• Screenshot grounding data

:::::

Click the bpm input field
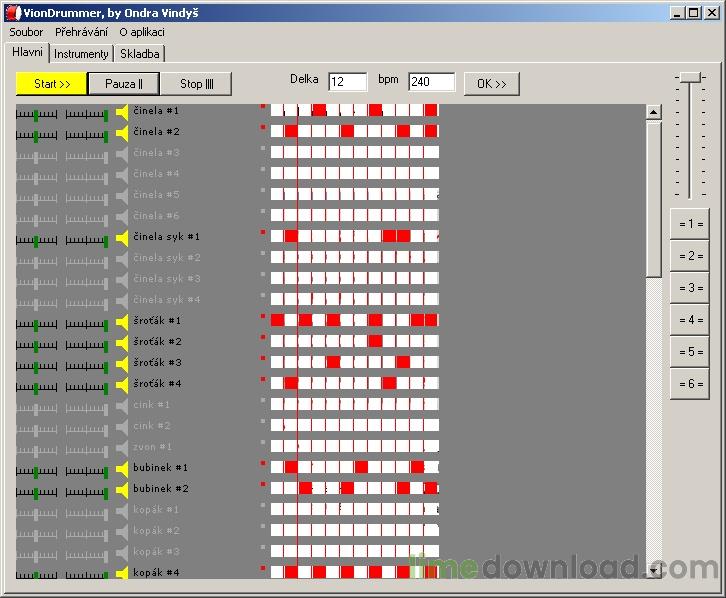726x598 pixels. coord(432,82)
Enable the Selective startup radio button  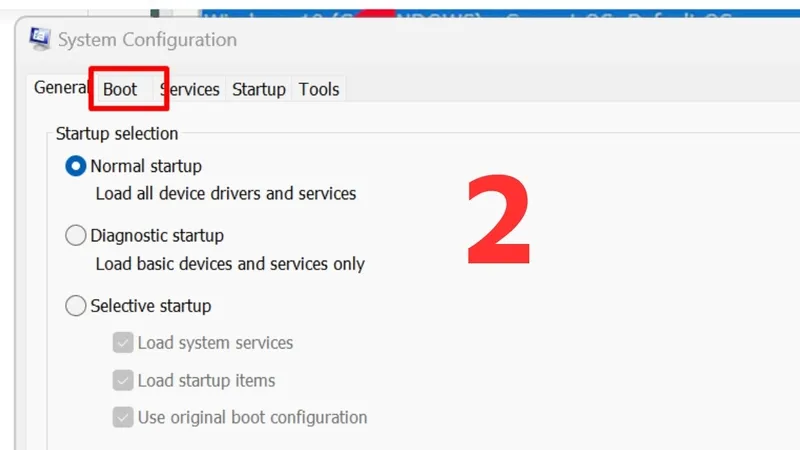tap(76, 306)
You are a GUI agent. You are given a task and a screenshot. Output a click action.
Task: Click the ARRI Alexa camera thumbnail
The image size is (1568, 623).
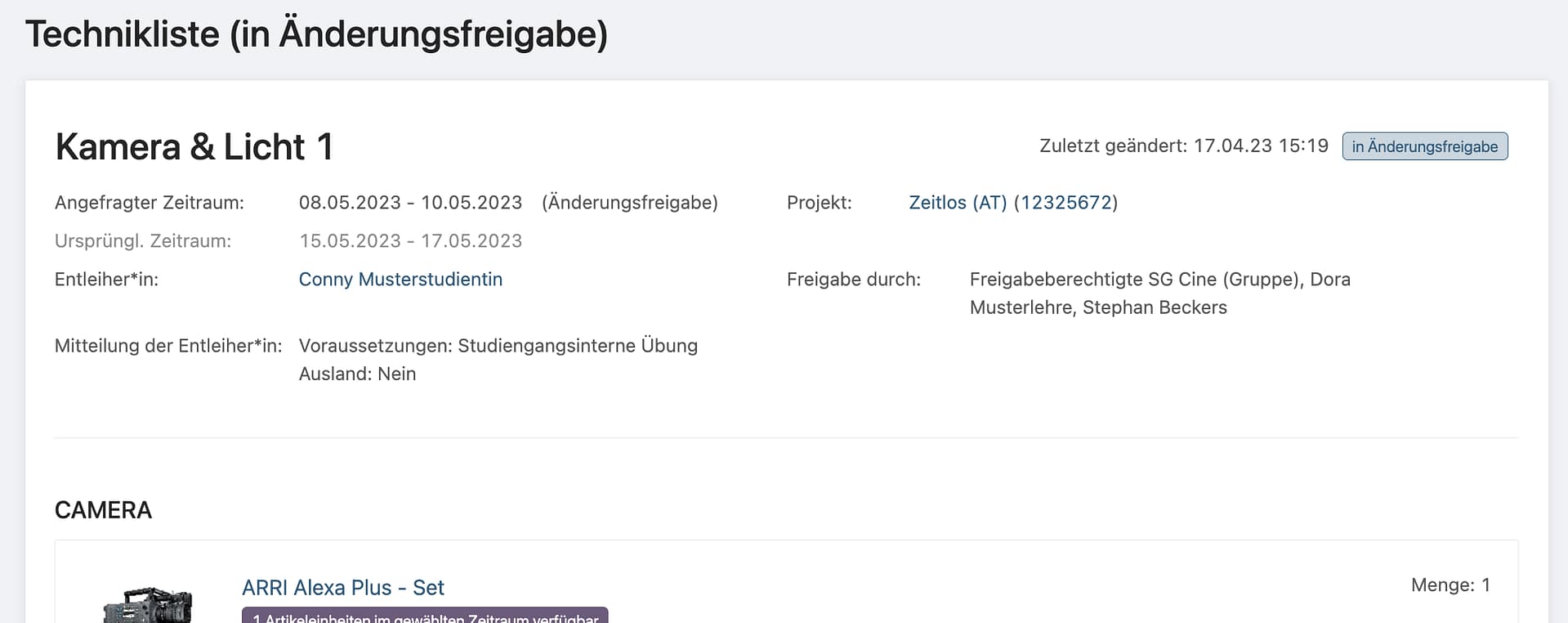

:::::

• Work to be completed
In the records above, transcribe exactly the lines from the one containing "Task: Click the ARRI Alexa camera thumbnail" through the last line, both included, and skip the pictures.

• Solved problem
Task: Click the ARRI Alexa camera thumbnail
The image size is (1568, 623).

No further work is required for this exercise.